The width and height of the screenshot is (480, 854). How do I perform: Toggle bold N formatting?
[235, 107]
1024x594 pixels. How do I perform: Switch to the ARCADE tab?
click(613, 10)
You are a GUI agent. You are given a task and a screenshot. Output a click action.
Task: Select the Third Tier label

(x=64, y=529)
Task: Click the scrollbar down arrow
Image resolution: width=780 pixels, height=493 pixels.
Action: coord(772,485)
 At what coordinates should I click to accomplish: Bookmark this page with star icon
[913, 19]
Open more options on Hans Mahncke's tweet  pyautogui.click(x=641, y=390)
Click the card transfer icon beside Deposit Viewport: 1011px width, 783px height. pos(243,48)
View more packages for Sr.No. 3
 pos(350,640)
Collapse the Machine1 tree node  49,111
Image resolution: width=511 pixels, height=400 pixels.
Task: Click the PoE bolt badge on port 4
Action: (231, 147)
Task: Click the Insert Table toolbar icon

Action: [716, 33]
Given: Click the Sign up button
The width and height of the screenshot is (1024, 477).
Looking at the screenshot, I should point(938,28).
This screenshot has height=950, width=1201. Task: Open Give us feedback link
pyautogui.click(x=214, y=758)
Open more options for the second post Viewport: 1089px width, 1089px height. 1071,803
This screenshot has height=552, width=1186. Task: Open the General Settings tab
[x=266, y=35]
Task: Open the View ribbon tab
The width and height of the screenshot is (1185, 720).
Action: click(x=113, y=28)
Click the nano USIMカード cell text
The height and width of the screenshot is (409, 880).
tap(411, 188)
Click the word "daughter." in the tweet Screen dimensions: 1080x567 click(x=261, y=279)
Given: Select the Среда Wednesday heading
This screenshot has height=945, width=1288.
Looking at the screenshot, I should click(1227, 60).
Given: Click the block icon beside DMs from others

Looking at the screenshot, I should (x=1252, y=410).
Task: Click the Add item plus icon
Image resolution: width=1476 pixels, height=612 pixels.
#####
* _ACTION ITEM_:
In the material above, find the line containing "Image resolution: width=780" and the line containing "Task: Open the View ribbon tab", then write out exactly those two lines and every line between them, and nothing more.

* _RESULT OF THE EXERCISE_:
Image resolution: width=780 pixels, height=493 pixels.
Action: coord(772,485)
 At what coordinates should I click to accomplish: Bookmark this page with star icon
[913, 19]
Open more options on Hans Mahncke's tweet  pyautogui.click(x=641, y=390)
Click the card transfer icon beside Deposit Viewport: 1011px width, 783px height. pos(243,48)
View more packages for Sr.No. 3
 pos(350,640)
Collapse the Machine1 tree node  49,111
Image resolution: width=511 pixels, height=400 pixels.
Task: Click the PoE bolt badge on port 4
Action: (231, 147)
Task: Click the Insert Table toolbar icon

Action: [716, 33]
Given: Click the Sign up button
The width and height of the screenshot is (1024, 477).
Looking at the screenshot, I should point(938,28).
This screenshot has height=950, width=1201. Task: Open Give us feedback link
pyautogui.click(x=214, y=758)
Open more options for the second post Viewport: 1089px width, 1089px height. 1071,803
This screenshot has height=552, width=1186. Task: Open the General Settings tab
[x=266, y=35]
Task: Open the View ribbon tab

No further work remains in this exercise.